Copiapó. Cuando avanza la cuenta regresiva para evacuar a los mineros atrapados en Chile, el equipo de rescate afina los últimos detalles antes de iniciar a mediados de esta semana el descenso de la cápsula metálica "Fénix" que sacará a la superficie a los 33 trabajadores.

El equipo de rescate finalizó la madrugada del lunes el reforzamiento con tubos de acero de los primeros 90 metros, desde la superficie hacia abajo, del ducto de 622 metros que fue abierto para evacuar a los mineros tras casi 70 días bajo tierra.

Ese primer tramo fue considerado por expertos como el más inestable.

Con el asesoramiento de ocho geólogos e imágenes de video, el equipo de rescate determinó no reforzar (encamisar) el resto del ducto de 66 centímetros de diámetro ante la dureza de la roca perforada, pero fue confirmado el hecho de que el trayecto presenta leves desviaciones.

Para el rescate hay disponibles tres cápsulas fabricadas por una división de la Armada de Chile, que miden 3,95 metros de alto y pesan unos 460 kilos.

Es justamente el largo de la cápsula el que podría complicar su trayecto por el interior del ducto por desvíos ocurridos durante la perforación.

A continuación los escenarios que pudieran presentarse:

Rescate exitoso. Antes de iniciar la operación de ascenso de los mineros, el equipo de rescate hizo el lunes una prueba de la cápsula vacía para ver su desempeño dentro del ducto. Posteriormente será probada con algunos de los socorristas que bajarán a la mina.

El ministro de Minería, Laurence Golborne, dijo que la cápsula más ancha descendió hasta los 610 metros de profundidad con un resultado muy "promisorio, positivo". Para el izaje será instalado un sistema de guinche australiano.

Esta primera prueba llevó al optimismo de autoridades de que se acerca un futuro rescate exitoso de los 32 mineros chileno y uno boliviano, que han sobrevivido con dietas especiales suministradas a través de un pequeño orificio por el cual el 22 de agosto agitaron los corazones del mundo al avisar a través de un escrito en un papel que estaban vivos.

Si la capsula queda atascada. El fracaso de la operación no deja de ser factible puesto que la cápsula podría quedar atascada con uno de los mineros en el ascenso de los 622 metros, debido al largo de la jaula, desviaciones o posibles desmoronamientos al interior del ducto que sólo fue reforzado parcialmente.

La cápsula está equipada con un arnés para sujetar a los mineros, un tubo de oxígeno y un micrófono.
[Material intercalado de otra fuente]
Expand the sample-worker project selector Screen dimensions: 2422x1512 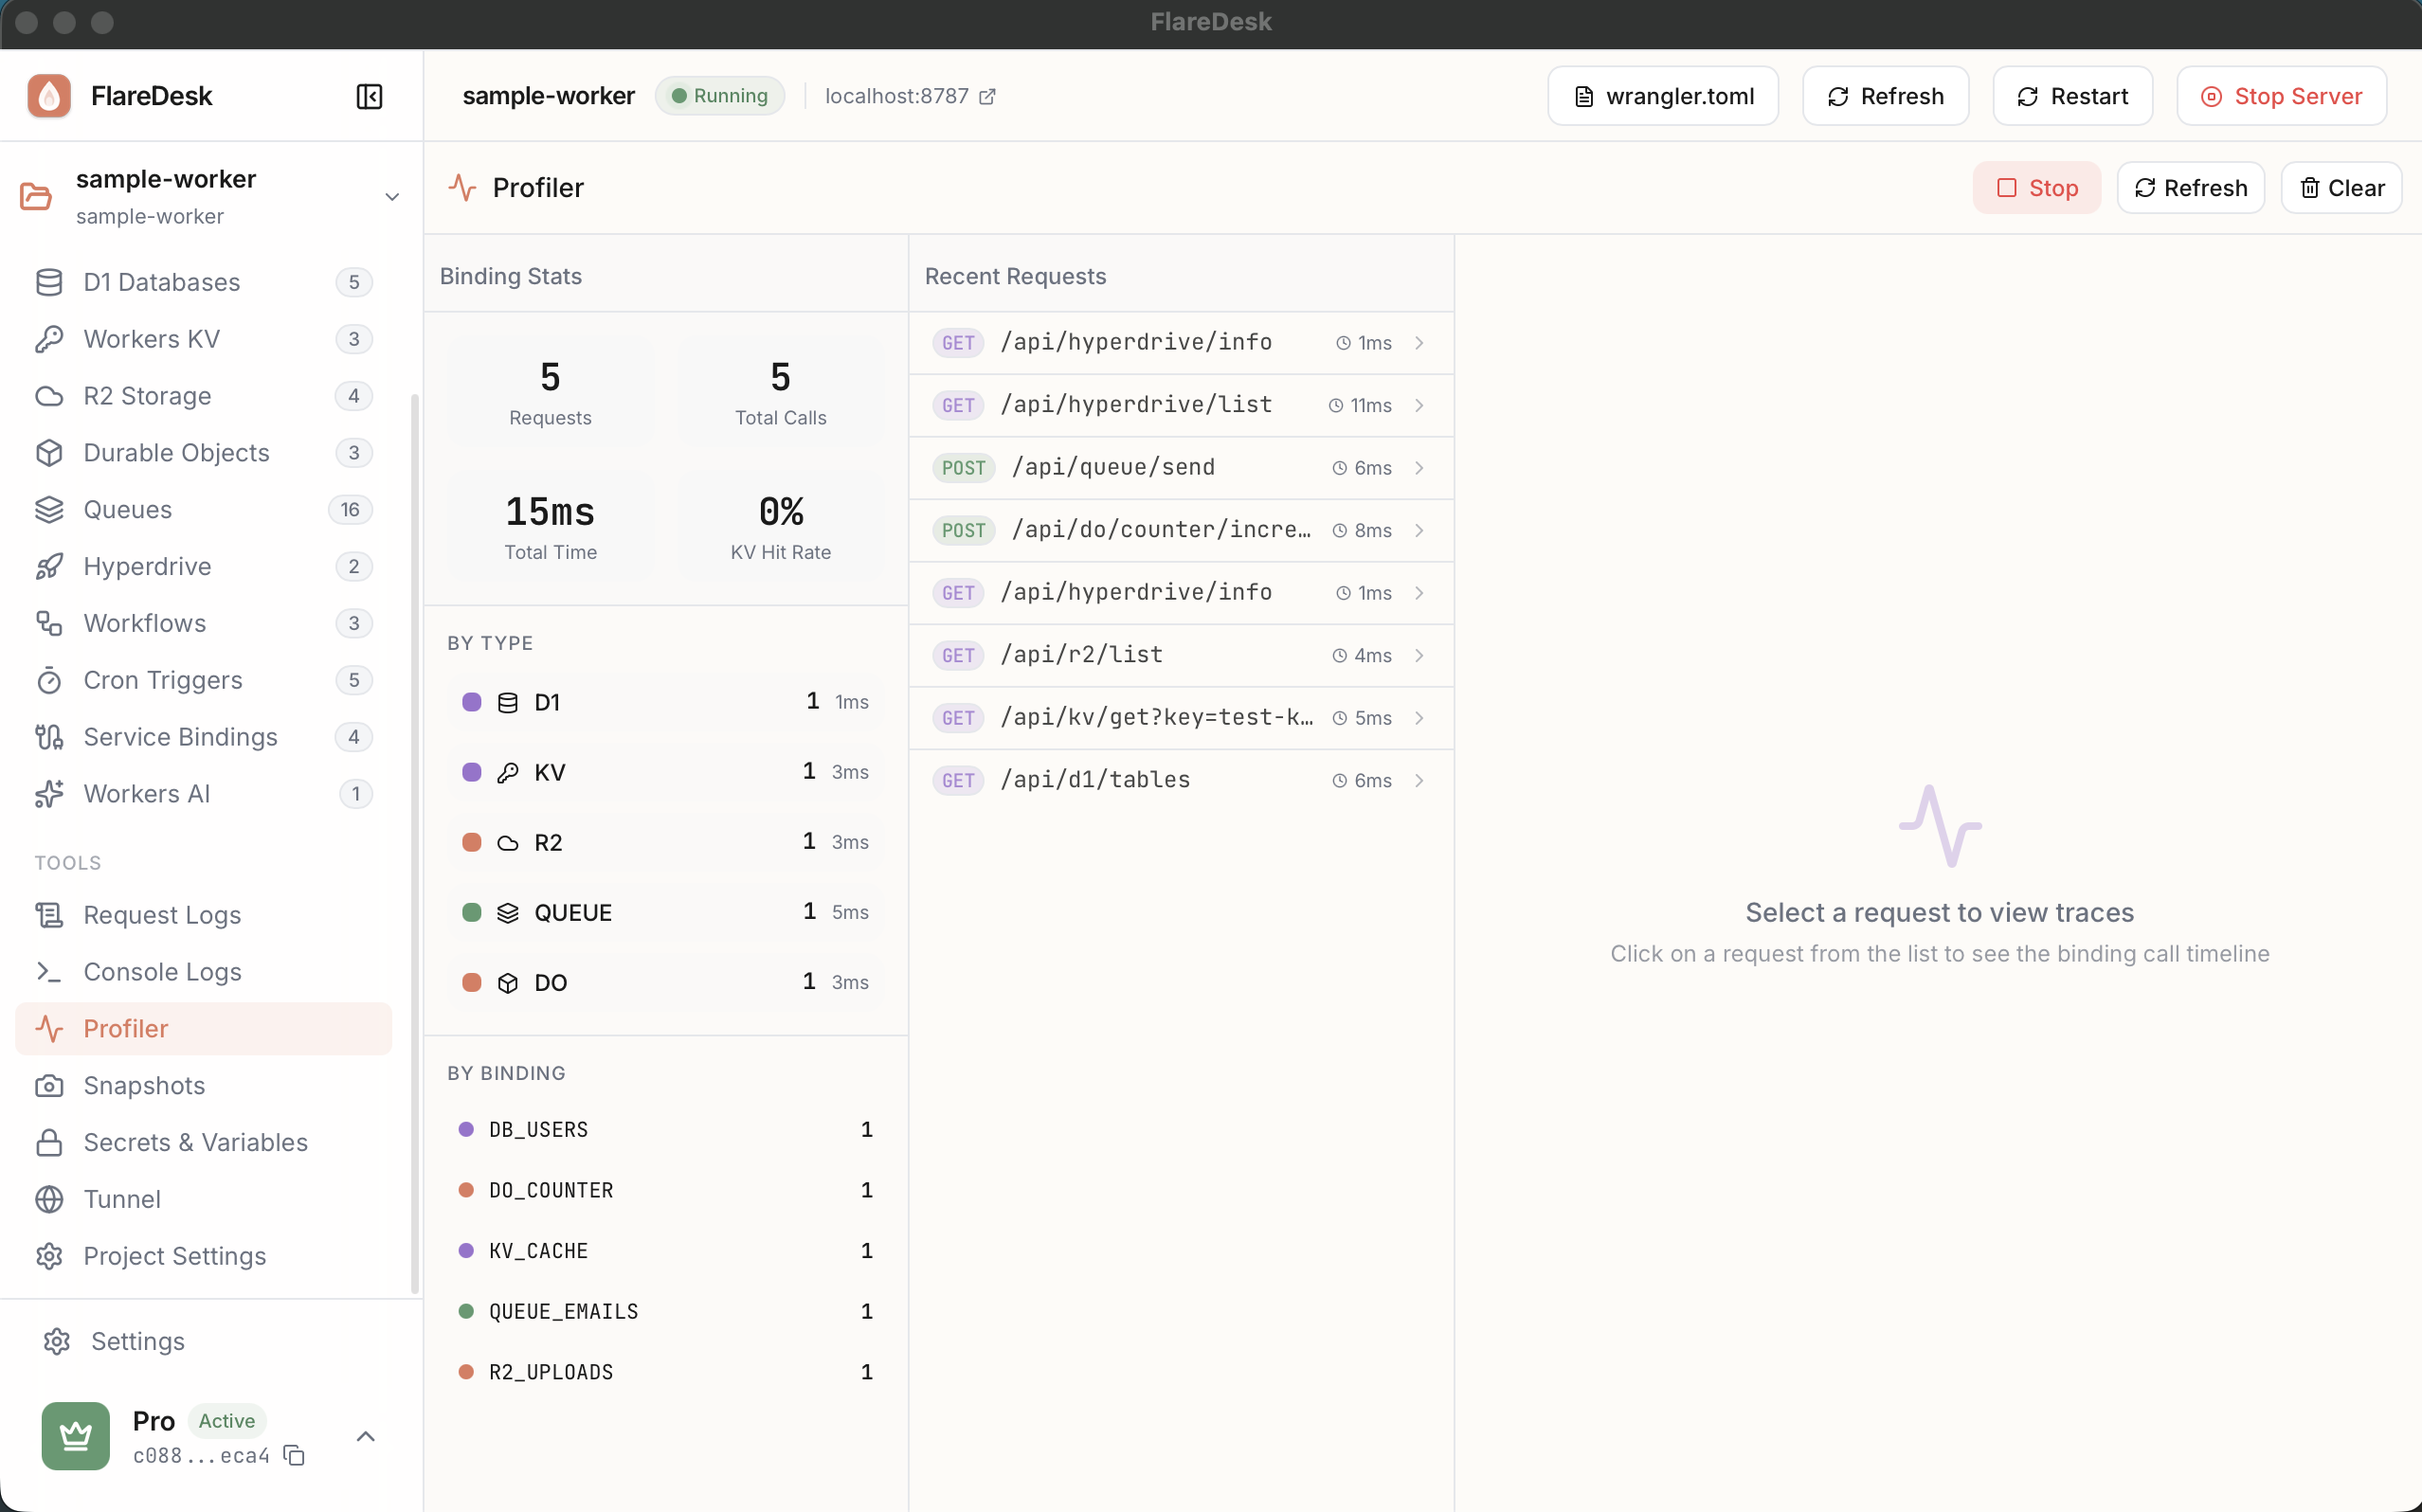(x=391, y=197)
El casco del minero tiene altavoces para una permanente comunicación en el ascenso con el equipo de rescate que lo aguarda en la superficie.
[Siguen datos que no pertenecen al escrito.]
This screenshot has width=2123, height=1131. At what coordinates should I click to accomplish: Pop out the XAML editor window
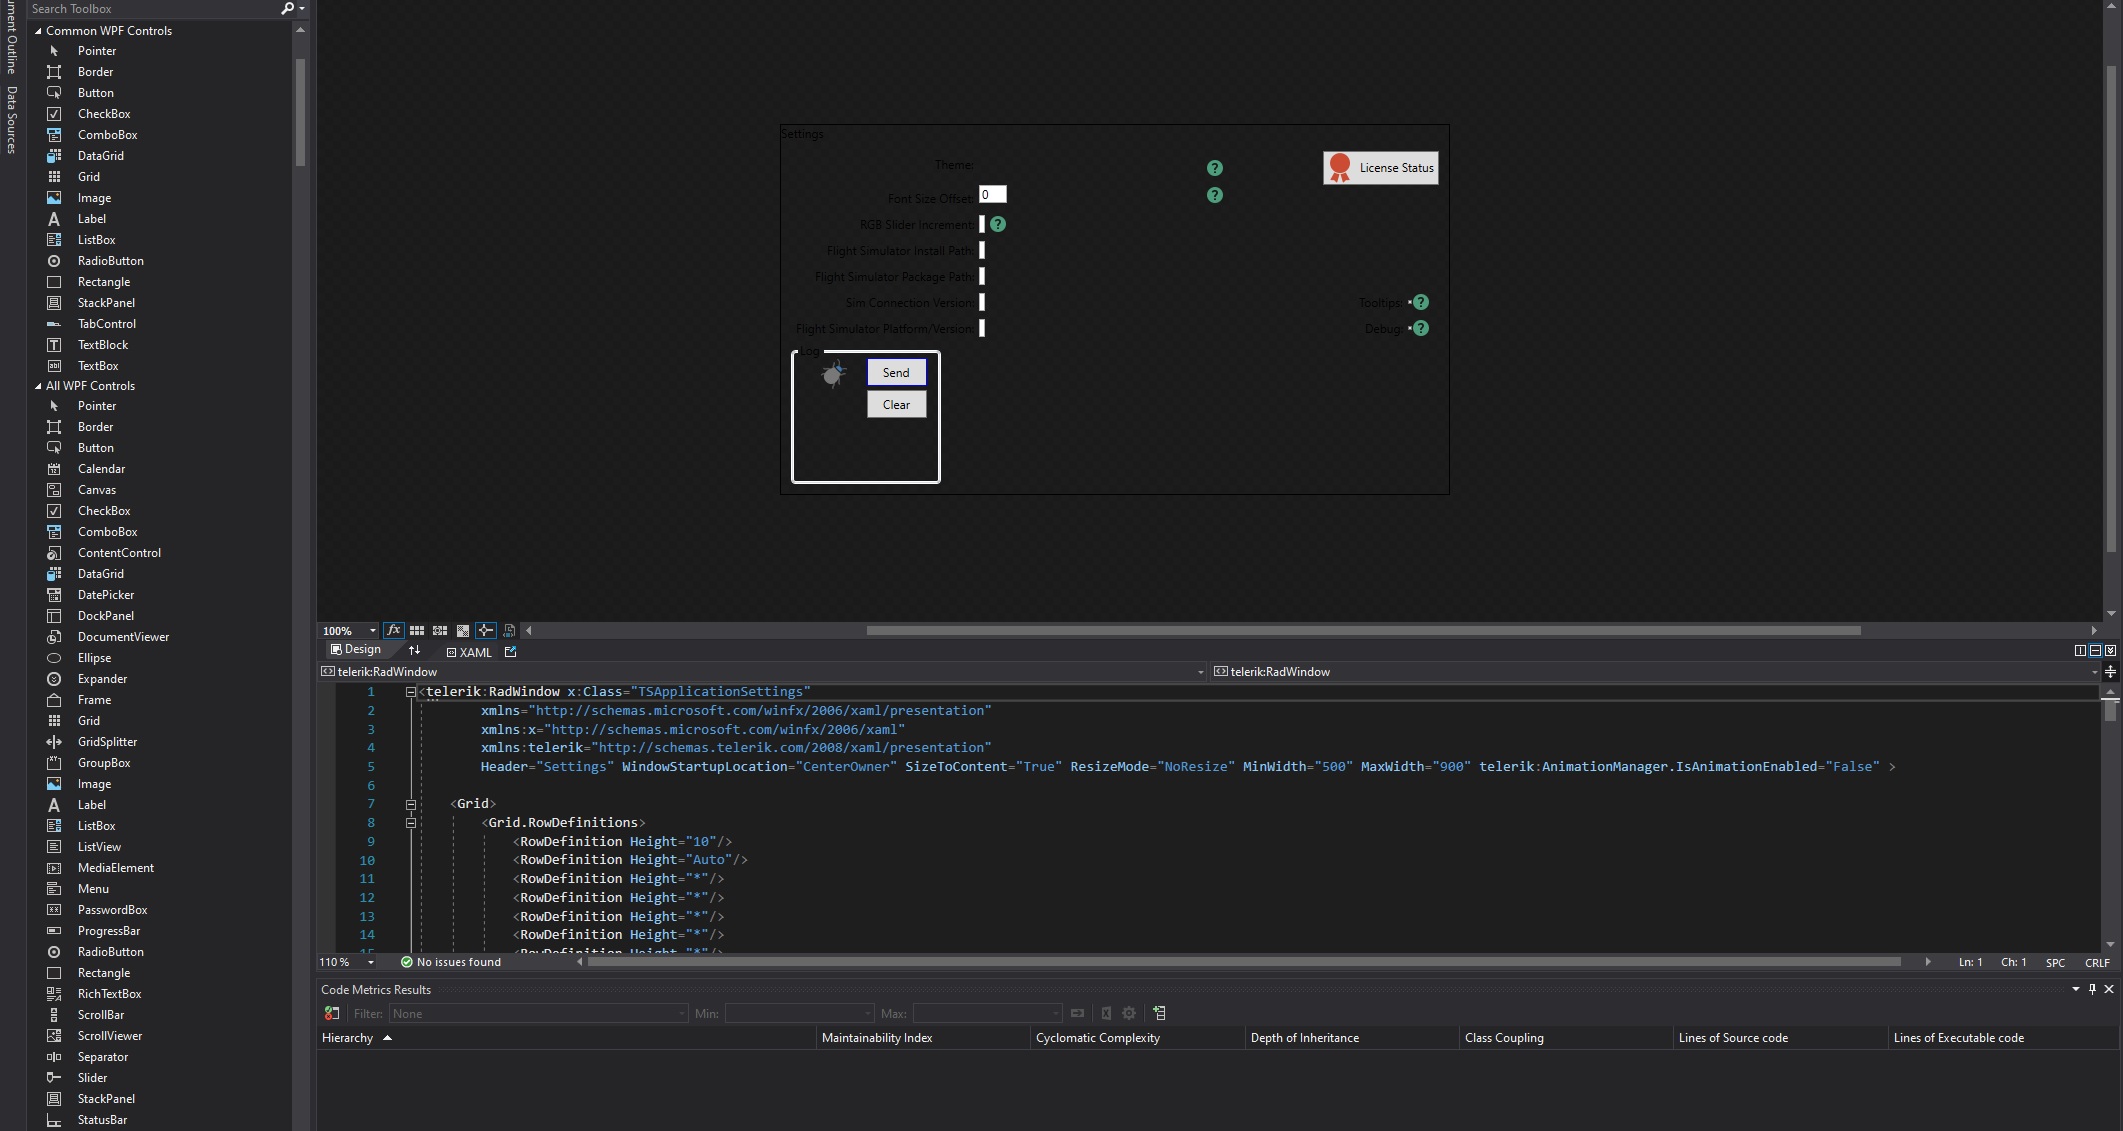(511, 652)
Si la jaula llegara a quedar atascada en su ascenso, posee un sistema de emergencia para que el minero active su desmontaje en dos, lo que implicaría que el hombre pueda regresar al fondo de la mina en una parte de la cápsula y apoyado en un sistema hidráulico.

En caso de que fallara este plan, el equipo de rescate deberá remover el resto de la cápsula que quedó atrapada en el ducto y que podría ser reemplazada por una más pequeña para continuar con las labores.

El plan “C”. Pese a que este sábado fue lograda la perforación crucial del ducto por el cual serían evacuados los mineros, el equipo a cargo del rescate decidió que otra máquina, llamada el "Plan C", siga adelante con una perforación en paralelo que realiza en la mina desde hace varias semanas.

Su meta son 580 metros de profundidad y ya lleva cerca de 457 metros en un diámetro mayor que el ducto que se empleará para el rescate y en un ángulo más directo, lo que permitiría un ascenso de la cápsula sin tanto desvío o fricción.

Pero este plan atrasaría las labores de evacuación al menos una semana más.